Remove dependency on numpy except from convert_to_default_dataframe

aversey · aversey · commit 4d1c49985a17 · 2024-09-23T09:48:14.000+02:00
diff --git a/python/hopsworks_common/core/constants.py b/python/hopsworks_common/core/constants.py
@@ -20,6 +20,13 @@
 # Avro
 HAS_FAST_AVRO: bool = importlib.util.find_spec("fastavro") is not None
 HAS_AVRO: bool = importlib.util.find_spec("avro") is not None
+avro_not_installed_message = (
+    "Avro package not found. "
+    "If you want to use avro with Hopsworks you can install the corresponding extra via "

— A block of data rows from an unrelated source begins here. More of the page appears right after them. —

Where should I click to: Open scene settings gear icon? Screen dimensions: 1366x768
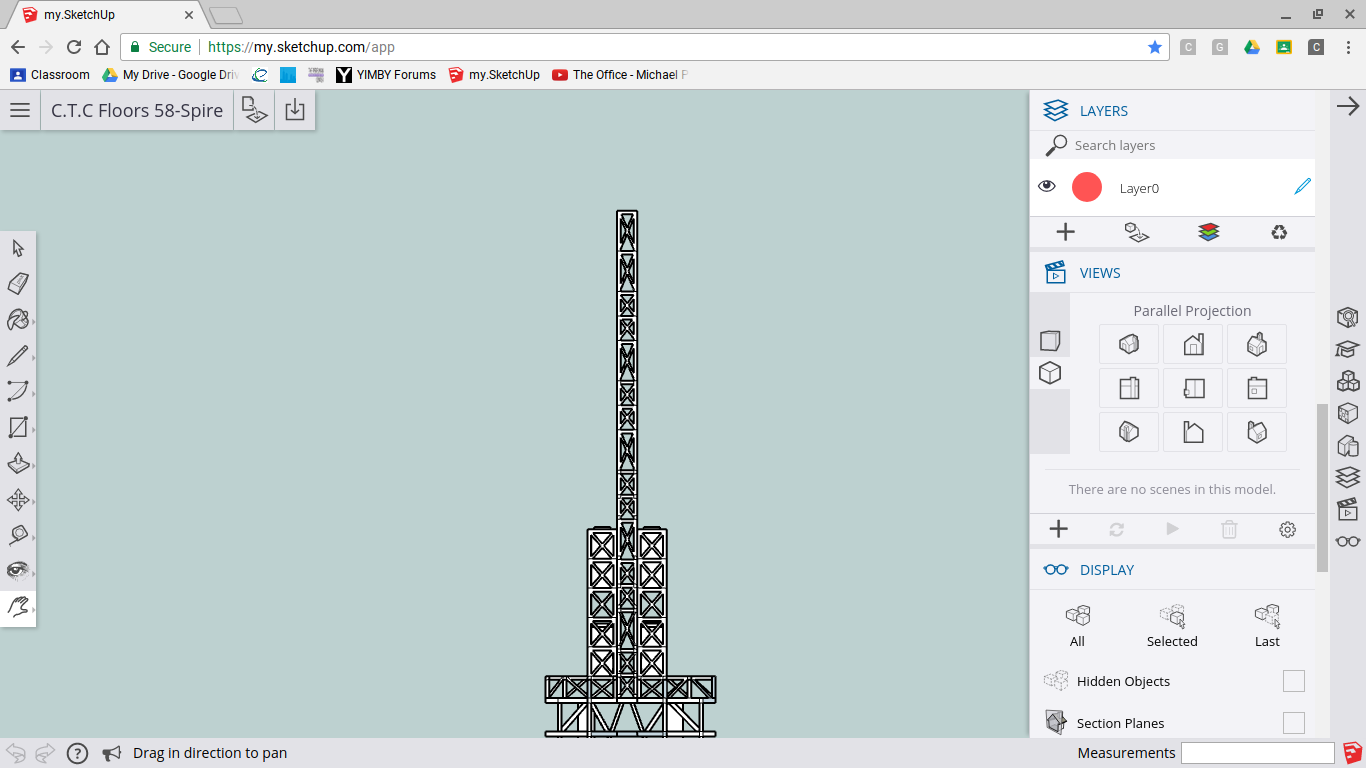[x=1287, y=530]
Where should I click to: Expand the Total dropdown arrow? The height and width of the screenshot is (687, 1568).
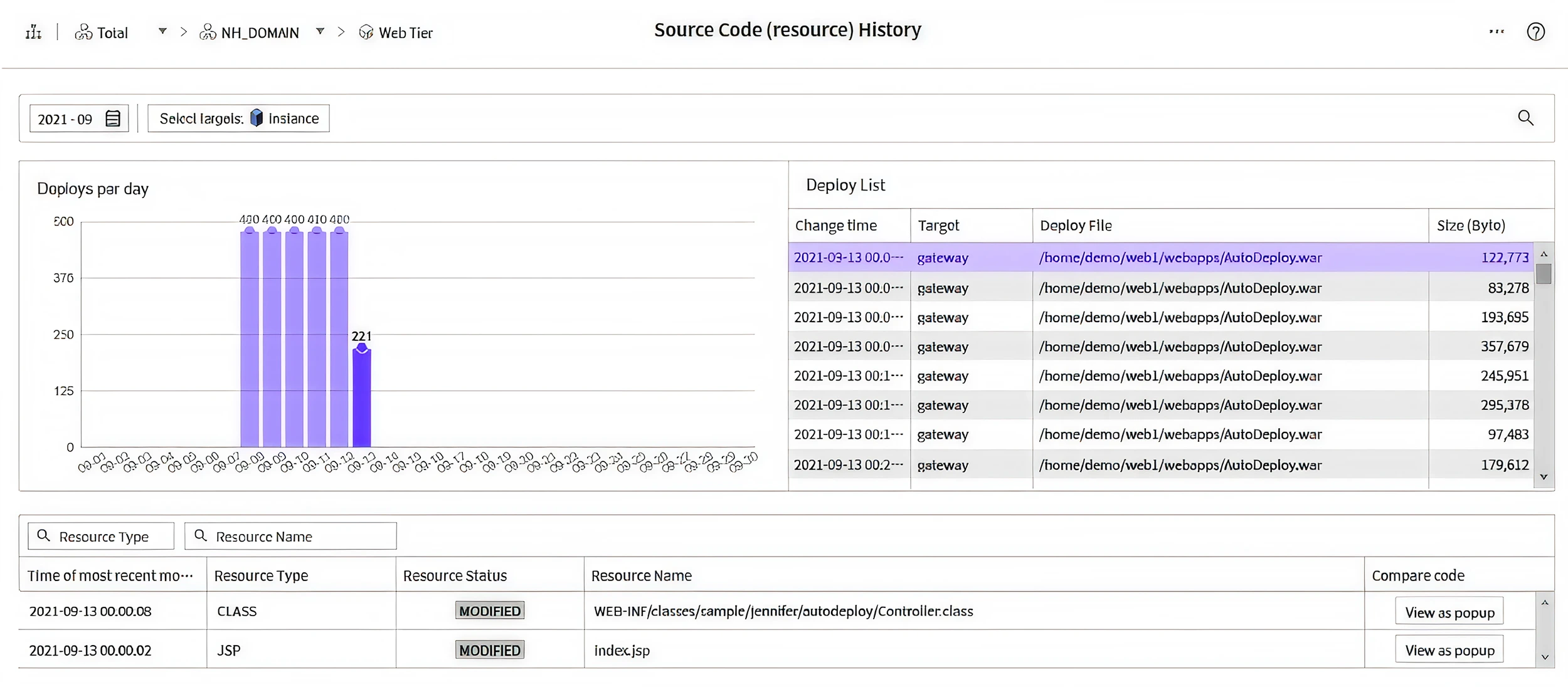coord(162,31)
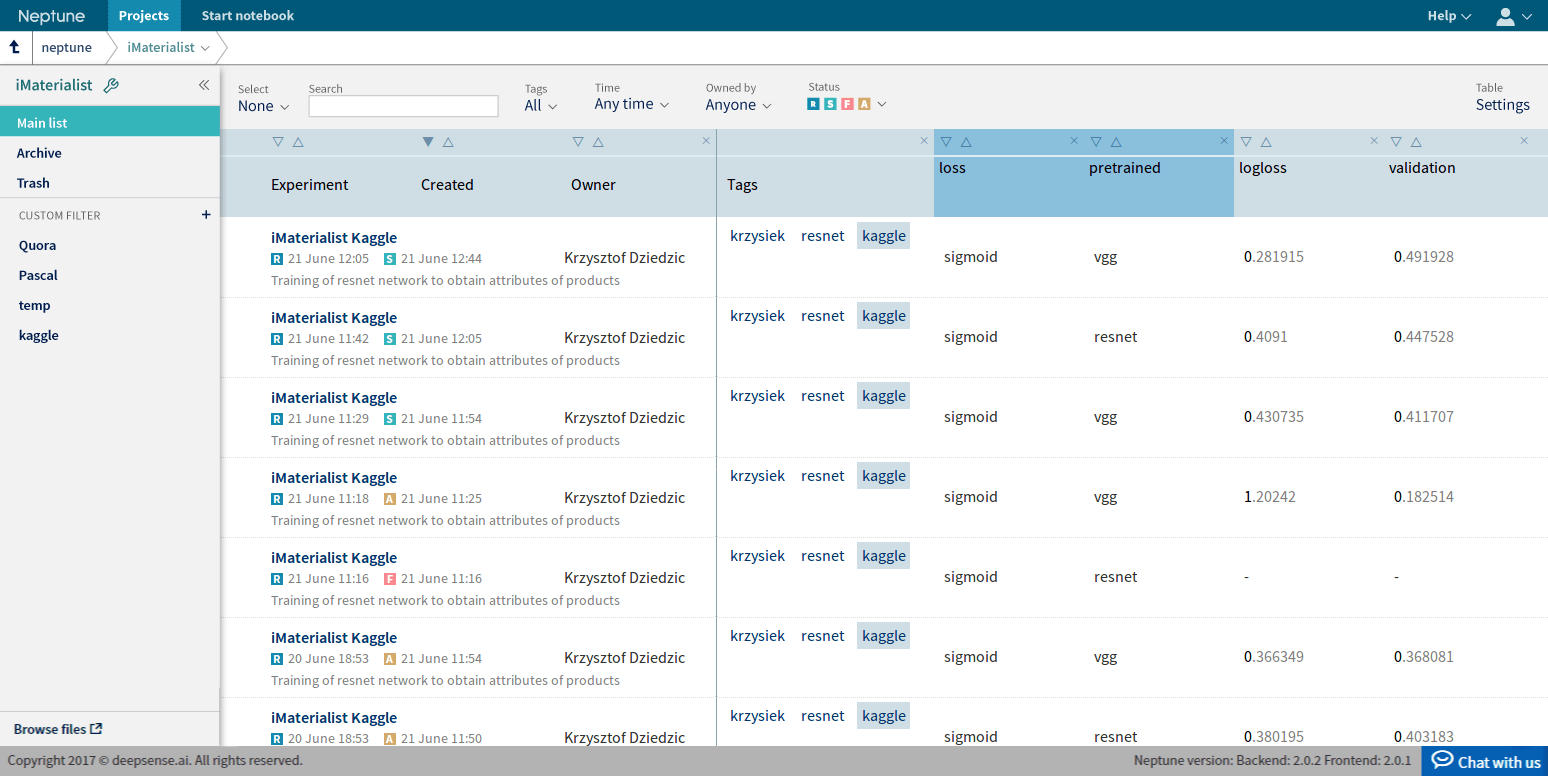Viewport: 1548px width, 776px height.
Task: Click the Search input field
Action: (x=403, y=106)
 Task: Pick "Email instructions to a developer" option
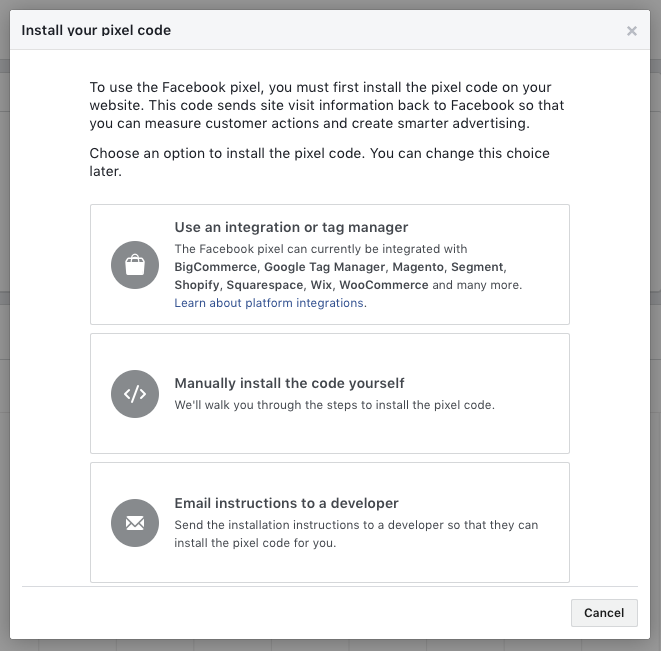click(286, 503)
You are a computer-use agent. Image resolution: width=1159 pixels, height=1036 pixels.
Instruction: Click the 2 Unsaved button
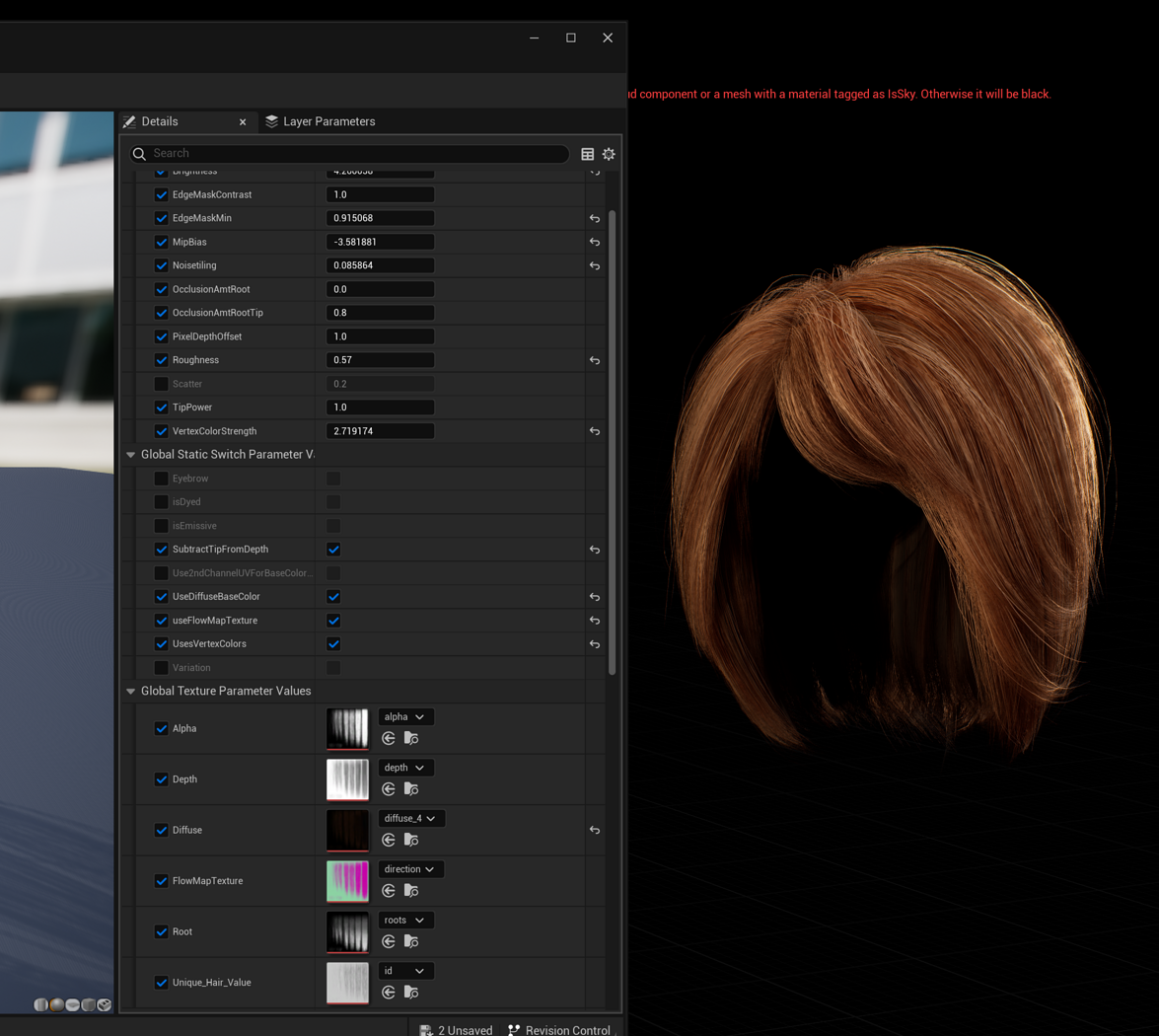click(456, 1030)
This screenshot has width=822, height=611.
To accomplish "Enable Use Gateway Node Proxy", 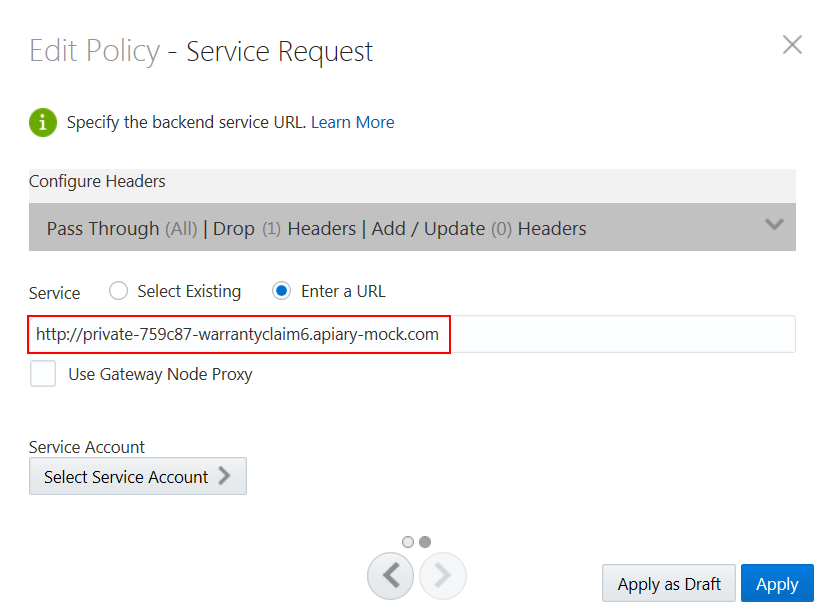I will [42, 373].
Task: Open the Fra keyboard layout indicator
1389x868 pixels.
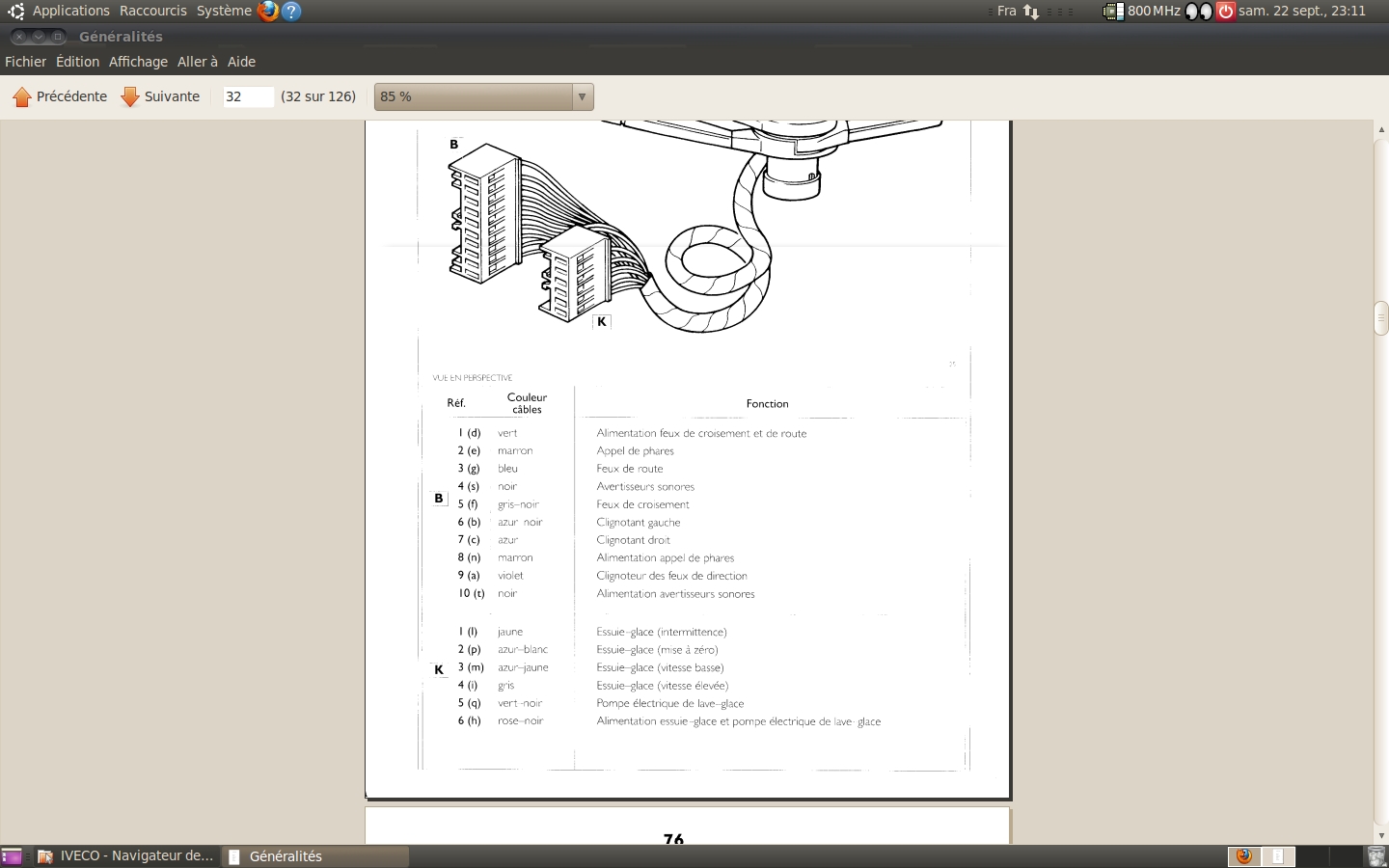Action: coord(1006,12)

+    '`pip install "hopsworks[avro]"`. '
+    "You can also install avro directly in your environment with `pip install fastavro` or `pip install avro`. "
+    "You will need to restart your kernel if applicable."
+)
 
 # Confluent Kafka
 HAS_CONFLUENT_KAFKA: bool = importlib.util.find_spec("confluent_kafka") is not None
@@ -30,6 +37,7 @@
     "You can also install confluent-kafka directly in your environment e.g `pip install confluent-kafka`. "
     "You will need to restart your kernel if applicable."
 )
+
 # Data Validation / Great Expectations
 HAS_GREAT_EXPECTATIONS: bool = (
     importlib.util.find_spec("great_expectations") is not None
@@ -45,7 +53,17 @@
 
 HAS_ARROW: bool = importlib.util.find_spec("pyarrow") is not None
 HAS_PANDAS: bool = importlib.util.find_spec("pandas") is not None
+
+# NumPy
 HAS_NUMPY: bool = importlib.util.find_spec("numpy") is not None
+numpy_not_installed_message = (
+    "Numpy package not found. "
+    "If you want to use numpy with Hopsworks you can install the corresponding extra via "
+    '`pip install "hopsworks[numpy]"`. '
+    "You can also install numpy directly in your environment with `pip install numpy`. "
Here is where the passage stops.